START MATERIAL SUPPLIED

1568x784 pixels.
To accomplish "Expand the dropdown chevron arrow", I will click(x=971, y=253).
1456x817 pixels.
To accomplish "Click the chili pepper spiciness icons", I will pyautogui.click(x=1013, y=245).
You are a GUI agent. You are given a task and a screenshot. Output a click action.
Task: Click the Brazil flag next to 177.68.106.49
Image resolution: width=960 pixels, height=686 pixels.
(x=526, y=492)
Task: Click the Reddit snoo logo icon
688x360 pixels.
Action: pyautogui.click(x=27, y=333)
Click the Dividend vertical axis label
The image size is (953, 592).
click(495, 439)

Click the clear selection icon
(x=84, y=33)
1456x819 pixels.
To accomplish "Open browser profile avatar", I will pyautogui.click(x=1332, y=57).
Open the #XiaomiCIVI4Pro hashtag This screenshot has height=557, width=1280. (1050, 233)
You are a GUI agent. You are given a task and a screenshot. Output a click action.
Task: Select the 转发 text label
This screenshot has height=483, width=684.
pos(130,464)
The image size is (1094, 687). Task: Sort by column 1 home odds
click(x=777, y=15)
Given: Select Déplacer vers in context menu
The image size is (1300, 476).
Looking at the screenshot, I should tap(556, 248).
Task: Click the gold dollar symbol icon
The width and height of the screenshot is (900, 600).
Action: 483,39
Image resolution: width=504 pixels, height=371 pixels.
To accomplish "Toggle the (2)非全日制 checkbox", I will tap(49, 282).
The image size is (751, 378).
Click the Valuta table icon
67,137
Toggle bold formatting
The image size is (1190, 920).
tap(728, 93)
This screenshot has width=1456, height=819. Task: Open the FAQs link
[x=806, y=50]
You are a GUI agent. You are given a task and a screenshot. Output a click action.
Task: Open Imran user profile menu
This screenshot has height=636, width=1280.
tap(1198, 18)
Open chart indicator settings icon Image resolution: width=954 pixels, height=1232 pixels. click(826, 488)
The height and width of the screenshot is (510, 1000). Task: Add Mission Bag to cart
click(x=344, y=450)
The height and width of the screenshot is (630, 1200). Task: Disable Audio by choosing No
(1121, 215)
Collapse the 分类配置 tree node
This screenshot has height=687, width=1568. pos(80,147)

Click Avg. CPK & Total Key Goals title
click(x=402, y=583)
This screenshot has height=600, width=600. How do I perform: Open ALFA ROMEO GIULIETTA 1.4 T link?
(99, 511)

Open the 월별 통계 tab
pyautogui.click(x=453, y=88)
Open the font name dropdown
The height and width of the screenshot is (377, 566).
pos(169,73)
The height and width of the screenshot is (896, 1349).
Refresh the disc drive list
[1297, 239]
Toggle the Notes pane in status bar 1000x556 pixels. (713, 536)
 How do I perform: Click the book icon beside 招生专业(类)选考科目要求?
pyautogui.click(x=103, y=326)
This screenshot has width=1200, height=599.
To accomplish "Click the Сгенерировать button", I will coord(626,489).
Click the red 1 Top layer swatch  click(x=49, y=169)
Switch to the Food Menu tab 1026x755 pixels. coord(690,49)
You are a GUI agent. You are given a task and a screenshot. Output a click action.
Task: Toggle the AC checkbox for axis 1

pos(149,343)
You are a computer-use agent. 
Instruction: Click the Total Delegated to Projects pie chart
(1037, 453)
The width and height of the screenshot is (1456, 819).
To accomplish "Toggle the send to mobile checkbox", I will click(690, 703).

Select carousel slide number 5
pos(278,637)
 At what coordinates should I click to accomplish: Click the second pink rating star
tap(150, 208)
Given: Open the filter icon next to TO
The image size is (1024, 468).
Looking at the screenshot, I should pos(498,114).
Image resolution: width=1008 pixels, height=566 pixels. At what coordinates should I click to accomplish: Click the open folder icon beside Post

END MATERIAL SUPPLIED

From the records above, print only the lines between the one holding "How do I perform: Click" and the one holding "Click the red 1", inclusive, exactly as they stand.

- [THE ANSWER]:
 How do I perform: Click the book icon beside 招生专业(类)选考科目要求?
pyautogui.click(x=103, y=326)
This screenshot has width=1200, height=599.
To accomplish "Click the Сгенерировать button", I will coord(626,489).
Click the red 1 Top layer swatch  click(x=49, y=169)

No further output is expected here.